(Stored entries)
------------------------------------
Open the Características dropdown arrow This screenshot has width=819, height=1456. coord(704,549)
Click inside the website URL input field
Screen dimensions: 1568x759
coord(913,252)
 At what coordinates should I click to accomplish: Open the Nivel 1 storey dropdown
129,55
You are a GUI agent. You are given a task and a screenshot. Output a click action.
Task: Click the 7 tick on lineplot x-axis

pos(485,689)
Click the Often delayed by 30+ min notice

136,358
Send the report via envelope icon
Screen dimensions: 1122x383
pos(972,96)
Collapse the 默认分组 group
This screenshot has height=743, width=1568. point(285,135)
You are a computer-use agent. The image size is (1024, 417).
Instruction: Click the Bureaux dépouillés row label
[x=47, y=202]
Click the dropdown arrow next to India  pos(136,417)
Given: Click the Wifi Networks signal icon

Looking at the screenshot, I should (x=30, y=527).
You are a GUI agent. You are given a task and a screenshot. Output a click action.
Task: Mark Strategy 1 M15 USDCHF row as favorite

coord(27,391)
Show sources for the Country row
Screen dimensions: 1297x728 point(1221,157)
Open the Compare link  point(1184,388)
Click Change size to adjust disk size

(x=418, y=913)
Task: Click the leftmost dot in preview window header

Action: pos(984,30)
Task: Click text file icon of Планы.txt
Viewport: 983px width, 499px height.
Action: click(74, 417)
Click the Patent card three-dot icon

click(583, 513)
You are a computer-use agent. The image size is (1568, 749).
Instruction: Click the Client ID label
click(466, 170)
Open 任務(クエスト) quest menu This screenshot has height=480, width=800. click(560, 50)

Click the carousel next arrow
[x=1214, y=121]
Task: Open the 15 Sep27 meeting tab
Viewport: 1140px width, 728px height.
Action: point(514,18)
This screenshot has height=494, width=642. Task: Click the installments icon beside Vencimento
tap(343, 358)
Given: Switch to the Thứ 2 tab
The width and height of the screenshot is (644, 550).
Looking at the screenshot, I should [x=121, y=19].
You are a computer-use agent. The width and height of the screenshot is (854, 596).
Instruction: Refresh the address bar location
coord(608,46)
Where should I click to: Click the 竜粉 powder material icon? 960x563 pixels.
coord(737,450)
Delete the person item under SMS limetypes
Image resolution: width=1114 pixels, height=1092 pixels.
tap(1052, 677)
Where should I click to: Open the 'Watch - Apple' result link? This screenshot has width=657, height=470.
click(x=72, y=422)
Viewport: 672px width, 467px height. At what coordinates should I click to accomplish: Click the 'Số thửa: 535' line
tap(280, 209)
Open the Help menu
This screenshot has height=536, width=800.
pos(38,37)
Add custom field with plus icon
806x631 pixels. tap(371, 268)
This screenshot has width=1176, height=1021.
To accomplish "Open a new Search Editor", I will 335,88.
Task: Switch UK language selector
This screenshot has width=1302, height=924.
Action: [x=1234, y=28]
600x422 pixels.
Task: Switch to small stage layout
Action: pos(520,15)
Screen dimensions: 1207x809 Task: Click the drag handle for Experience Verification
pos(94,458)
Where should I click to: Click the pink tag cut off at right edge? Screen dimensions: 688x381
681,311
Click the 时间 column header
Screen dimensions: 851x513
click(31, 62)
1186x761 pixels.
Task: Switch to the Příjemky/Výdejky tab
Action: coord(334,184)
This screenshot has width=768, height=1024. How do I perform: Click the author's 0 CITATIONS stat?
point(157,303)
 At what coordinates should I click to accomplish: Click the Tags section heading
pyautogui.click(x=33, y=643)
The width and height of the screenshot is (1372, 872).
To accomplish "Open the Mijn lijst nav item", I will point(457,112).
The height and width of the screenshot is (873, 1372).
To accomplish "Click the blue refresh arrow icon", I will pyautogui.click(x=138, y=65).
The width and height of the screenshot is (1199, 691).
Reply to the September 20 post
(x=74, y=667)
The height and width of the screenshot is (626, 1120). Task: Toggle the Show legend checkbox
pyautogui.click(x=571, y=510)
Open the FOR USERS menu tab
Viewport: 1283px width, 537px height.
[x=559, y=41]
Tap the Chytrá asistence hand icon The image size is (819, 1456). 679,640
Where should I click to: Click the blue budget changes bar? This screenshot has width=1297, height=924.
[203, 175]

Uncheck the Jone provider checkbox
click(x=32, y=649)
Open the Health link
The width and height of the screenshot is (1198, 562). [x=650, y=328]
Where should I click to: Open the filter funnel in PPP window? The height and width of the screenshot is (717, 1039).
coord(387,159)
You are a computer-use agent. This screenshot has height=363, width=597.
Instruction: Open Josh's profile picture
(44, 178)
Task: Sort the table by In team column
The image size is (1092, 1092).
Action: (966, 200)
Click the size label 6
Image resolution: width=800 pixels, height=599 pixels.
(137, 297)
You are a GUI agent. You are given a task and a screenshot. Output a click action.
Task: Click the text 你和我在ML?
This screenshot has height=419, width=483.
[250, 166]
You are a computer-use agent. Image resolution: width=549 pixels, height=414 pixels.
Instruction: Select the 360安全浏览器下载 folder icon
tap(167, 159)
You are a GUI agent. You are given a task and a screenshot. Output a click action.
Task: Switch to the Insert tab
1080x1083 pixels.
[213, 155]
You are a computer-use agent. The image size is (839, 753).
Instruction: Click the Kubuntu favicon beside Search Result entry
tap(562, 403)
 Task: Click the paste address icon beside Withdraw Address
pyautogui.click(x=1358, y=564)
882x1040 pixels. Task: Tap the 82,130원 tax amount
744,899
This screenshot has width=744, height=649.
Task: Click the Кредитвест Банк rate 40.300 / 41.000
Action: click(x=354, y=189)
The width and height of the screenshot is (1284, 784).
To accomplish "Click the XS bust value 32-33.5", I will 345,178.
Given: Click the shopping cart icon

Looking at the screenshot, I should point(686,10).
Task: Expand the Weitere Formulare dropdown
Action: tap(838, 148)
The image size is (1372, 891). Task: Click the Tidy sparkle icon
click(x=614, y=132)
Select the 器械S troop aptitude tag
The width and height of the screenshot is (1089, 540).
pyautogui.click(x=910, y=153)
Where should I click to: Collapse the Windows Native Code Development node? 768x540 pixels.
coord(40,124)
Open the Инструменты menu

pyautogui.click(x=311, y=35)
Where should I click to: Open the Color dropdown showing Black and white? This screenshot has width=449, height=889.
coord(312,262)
------------------------------------
_Exercise requirements_
Can you rewrite all of the items above so that every "GUI agent" becomes "interface agent", with nothing else altered?

_Result of this exercise_
Open the Características dropdown arrow This screenshot has width=819, height=1456. coord(704,549)
Click inside the website URL input field
Screen dimensions: 1568x759
coord(913,252)
 At what coordinates should I click to accomplish: Open the Nivel 1 storey dropdown
129,55
You are a interface agent. You are given a task and a screenshot. Output a click action.
Task: Click the 7 tick on lineplot x-axis

pos(485,689)
Click the Often delayed by 30+ min notice

136,358
Send the report via envelope icon
Screen dimensions: 1122x383
pos(972,96)
Collapse the 默认分组 group
This screenshot has height=743, width=1568. point(285,135)
You are a computer-use agent. The image size is (1024, 417).
Instruction: Click the Bureaux dépouillés row label
[x=47, y=202]
Click the dropdown arrow next to India  pos(136,417)
Given: Click the Wifi Networks signal icon

Looking at the screenshot, I should (x=30, y=527).
You are a interface agent. You are given a task and a screenshot. Output a click action.
Task: Mark Strategy 1 M15 USDCHF row as favorite

coord(27,391)
Show sources for the Country row
Screen dimensions: 1297x728 point(1221,157)
Open the Compare link  point(1184,388)
Click Change size to adjust disk size

(x=418, y=913)
Task: Click the leftmost dot in preview window header

Action: pos(984,30)
Task: Click text file icon of Планы.txt
Viewport: 983px width, 499px height.
Action: click(74, 417)
Click the Patent card three-dot icon

click(583, 513)
You are a computer-use agent. The image size is (1568, 749).
Instruction: Click the Client ID label
click(466, 170)
Open 任務(クエスト) quest menu This screenshot has height=480, width=800. click(560, 50)

Click the carousel next arrow
[x=1214, y=121]
Task: Open the 15 Sep27 meeting tab
Viewport: 1140px width, 728px height.
Action: point(514,18)
This screenshot has height=494, width=642. Task: Click the installments icon beside Vencimento
tap(343, 358)
Given: Switch to the Thứ 2 tab
The width and height of the screenshot is (644, 550).
Looking at the screenshot, I should [x=121, y=19].
You are a computer-use agent. The width and height of the screenshot is (854, 596).
Instruction: Refresh the address bar location
coord(608,46)
Where should I click to: Click the 竜粉 powder material icon? 960x563 pixels.
coord(737,450)
Delete the person item under SMS limetypes
Image resolution: width=1114 pixels, height=1092 pixels.
tap(1052, 677)
Where should I click to: Open the 'Watch - Apple' result link? This screenshot has width=657, height=470.
click(x=72, y=422)
Viewport: 672px width, 467px height. At what coordinates should I click to accomplish: Click the 'Số thửa: 535' line
tap(280, 209)
Open the Help menu
This screenshot has height=536, width=800.
pos(38,37)
Add custom field with plus icon
806x631 pixels. tap(371, 268)
This screenshot has width=1176, height=1021.
To accomplish "Open a new Search Editor", I will 335,88.
Task: Switch UK language selector
This screenshot has width=1302, height=924.
Action: [x=1234, y=28]
600x422 pixels.
Task: Switch to small stage layout
Action: pos(520,15)
Screen dimensions: 1207x809 Task: Click the drag handle for Experience Verification
pos(94,458)
Where should I click to: Click the pink tag cut off at right edge? Screen dimensions: 688x381
681,311
Click the 时间 column header
Screen dimensions: 851x513
click(31, 62)
1186x761 pixels.
Task: Switch to the Příjemky/Výdejky tab
Action: coord(334,184)
This screenshot has width=768, height=1024. How do I perform: Click the author's 0 CITATIONS stat?
point(157,303)
 At what coordinates should I click to accomplish: Click the Tags section heading
pyautogui.click(x=33, y=643)
The width and height of the screenshot is (1372, 872).
To accomplish "Open the Mijn lijst nav item", I will point(457,112).
The height and width of the screenshot is (873, 1372).
To accomplish "Click the blue refresh arrow icon", I will pyautogui.click(x=138, y=65).
The width and height of the screenshot is (1199, 691).
Reply to the September 20 post
(x=74, y=667)
The height and width of the screenshot is (626, 1120). Task: Toggle the Show legend checkbox
pyautogui.click(x=571, y=510)
Open the FOR USERS menu tab
Viewport: 1283px width, 537px height.
[x=559, y=41]
Tap the Chytrá asistence hand icon The image size is (819, 1456). 679,640
Where should I click to: Click the blue budget changes bar? This screenshot has width=1297, height=924.
[203, 175]

Uncheck the Jone provider checkbox
click(x=32, y=649)
Open the Health link
The width and height of the screenshot is (1198, 562). [x=650, y=328]
Where should I click to: Open the filter funnel in PPP window? The height and width of the screenshot is (717, 1039).
coord(387,159)
You are a computer-use agent. This screenshot has height=363, width=597.
Instruction: Open Josh's profile picture
(44, 178)
Task: Sort the table by In team column
The image size is (1092, 1092).
Action: (966, 200)
Click the size label 6
Image resolution: width=800 pixels, height=599 pixels.
(137, 297)
You are a interface agent. You are given a task and a screenshot. Output a click action.
Task: Click the text 你和我在ML?
This screenshot has height=419, width=483.
[250, 166]
You are a computer-use agent. Image resolution: width=549 pixels, height=414 pixels.
Instruction: Select the 360安全浏览器下载 folder icon
tap(167, 159)
You are a interface agent. You are given a task and a screenshot. Output a click action.
Task: Switch to the Insert tab
1080x1083 pixels.
[213, 155]
You are a computer-use agent. The image size is (839, 753).
Instruction: Click the Kubuntu favicon beside Search Result entry
tap(562, 403)
 Task: Click the paste address icon beside Withdraw Address
pyautogui.click(x=1358, y=564)
882x1040 pixels. Task: Tap the 82,130원 tax amount
744,899
This screenshot has width=744, height=649.
Task: Click the Кредитвест Банк rate 40.300 / 41.000
Action: click(x=354, y=189)
The width and height of the screenshot is (1284, 784).
To accomplish "Click the XS bust value 32-33.5", I will 345,178.
Given: Click the shopping cart icon

Looking at the screenshot, I should point(686,10).
Task: Expand the Weitere Formulare dropdown
Action: tap(838, 148)
The image size is (1372, 891). Task: Click the Tidy sparkle icon
click(x=614, y=132)
Select the 器械S troop aptitude tag
The width and height of the screenshot is (1089, 540).
pyautogui.click(x=910, y=153)
Where should I click to: Collapse the Windows Native Code Development node? 768x540 pixels.
coord(40,124)
Open the Инструменты menu

pyautogui.click(x=311, y=35)
Where should I click to: Open the Color dropdown showing Black and white? This screenshot has width=449, height=889.
coord(312,262)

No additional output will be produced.